卑埜忌村に来てから、既に八日目の朝だ。朝食を食べていると、女将が何かを手に持って現れた。
「舘畑さん、あんた宛てに手紙が郵便受けに届いておった」
白い封筒を受け取った。表面には舘畑大輔様とだけある。恐らく誰かが夜のうちに直接樵荘の郵便受けに入れたのだろう。裏面を見ると差出人名は書いていない。不審に思いながら封を開ける。取り出した紙には見慣れない筆跡の文字が並んでいた。
舘畑様、山根美穂のことで話があります。あなたが昨日通った地下道の銅鐸の広間で、今日の正午に待っています。このことは他言無用でお願いします。以上
思わず手紙を持つ手が震えた。昨日、俺があの坑道を通ったことを既に知っている者がいるのだ。誰だ?美穂に関して何か知っているというのか。その誘いにのることは危険な気もしたが、美穂のことで何か新しい情報が得られるかもしれないと思うと、とても無視することはできなかった。懐中電灯を手に宿を飛び出した。

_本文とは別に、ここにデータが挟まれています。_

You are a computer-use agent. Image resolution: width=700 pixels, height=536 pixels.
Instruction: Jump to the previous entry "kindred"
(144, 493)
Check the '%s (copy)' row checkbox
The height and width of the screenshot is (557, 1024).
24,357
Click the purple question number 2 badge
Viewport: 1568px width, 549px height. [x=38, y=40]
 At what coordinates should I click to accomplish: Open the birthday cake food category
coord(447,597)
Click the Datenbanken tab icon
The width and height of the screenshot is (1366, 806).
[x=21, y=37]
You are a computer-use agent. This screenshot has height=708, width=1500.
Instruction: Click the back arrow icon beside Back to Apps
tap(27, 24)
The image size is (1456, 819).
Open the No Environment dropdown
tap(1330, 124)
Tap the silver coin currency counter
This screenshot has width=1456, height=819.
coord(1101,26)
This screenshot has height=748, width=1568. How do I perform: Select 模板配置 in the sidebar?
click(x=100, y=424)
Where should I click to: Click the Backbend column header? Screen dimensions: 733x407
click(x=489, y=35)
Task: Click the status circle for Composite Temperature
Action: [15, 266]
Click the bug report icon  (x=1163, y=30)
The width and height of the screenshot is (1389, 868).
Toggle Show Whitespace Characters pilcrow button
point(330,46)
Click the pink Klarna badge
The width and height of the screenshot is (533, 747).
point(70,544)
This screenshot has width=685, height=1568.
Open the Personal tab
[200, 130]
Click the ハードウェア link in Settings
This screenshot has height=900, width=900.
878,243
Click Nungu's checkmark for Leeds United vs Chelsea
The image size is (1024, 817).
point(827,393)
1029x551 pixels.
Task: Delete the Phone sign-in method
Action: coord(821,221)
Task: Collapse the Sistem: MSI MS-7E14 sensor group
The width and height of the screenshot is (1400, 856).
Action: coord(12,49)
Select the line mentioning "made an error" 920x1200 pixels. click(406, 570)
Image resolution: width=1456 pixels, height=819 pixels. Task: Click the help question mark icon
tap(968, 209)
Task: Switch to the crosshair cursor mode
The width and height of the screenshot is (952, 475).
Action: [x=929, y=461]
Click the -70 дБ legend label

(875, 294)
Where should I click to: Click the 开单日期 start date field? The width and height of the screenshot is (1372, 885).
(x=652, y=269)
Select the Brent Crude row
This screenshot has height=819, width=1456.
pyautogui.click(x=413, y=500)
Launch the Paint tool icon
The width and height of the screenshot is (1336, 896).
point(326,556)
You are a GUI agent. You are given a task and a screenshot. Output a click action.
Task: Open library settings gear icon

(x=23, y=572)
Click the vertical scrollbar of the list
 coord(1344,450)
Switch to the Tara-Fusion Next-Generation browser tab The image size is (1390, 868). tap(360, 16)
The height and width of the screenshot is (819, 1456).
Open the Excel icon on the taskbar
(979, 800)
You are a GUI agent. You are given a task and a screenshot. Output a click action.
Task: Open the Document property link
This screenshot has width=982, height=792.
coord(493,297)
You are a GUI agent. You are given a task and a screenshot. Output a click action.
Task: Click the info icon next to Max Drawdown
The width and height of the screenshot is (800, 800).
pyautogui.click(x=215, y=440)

ススキ原の井戸の木蓋も井戸底の鉄の扉も、昨日大輔が閉じたままの状態で変わりはなかった。大輔は湿った風を受けながら再び暗い坑道に足を踏み入れた。昨日よりも歩き慣れたせいか、二十分ほどで銅鐸の広間に辿り着く。時間を確認するとまだ正午までしばらくある。横に広がった空間に懐中電灯を向けて周囲を観察してみた。昨日は気づかなかったが、周囲には銅鐸の破片に加え、何やら赤っぽい土器の破片も散乱している。かすかに原形をとどめているものから推測すると、恐らく壺や皿の破片だろう。遠い古代の時代、この場所で何か人の営みが行われていたのだろうか。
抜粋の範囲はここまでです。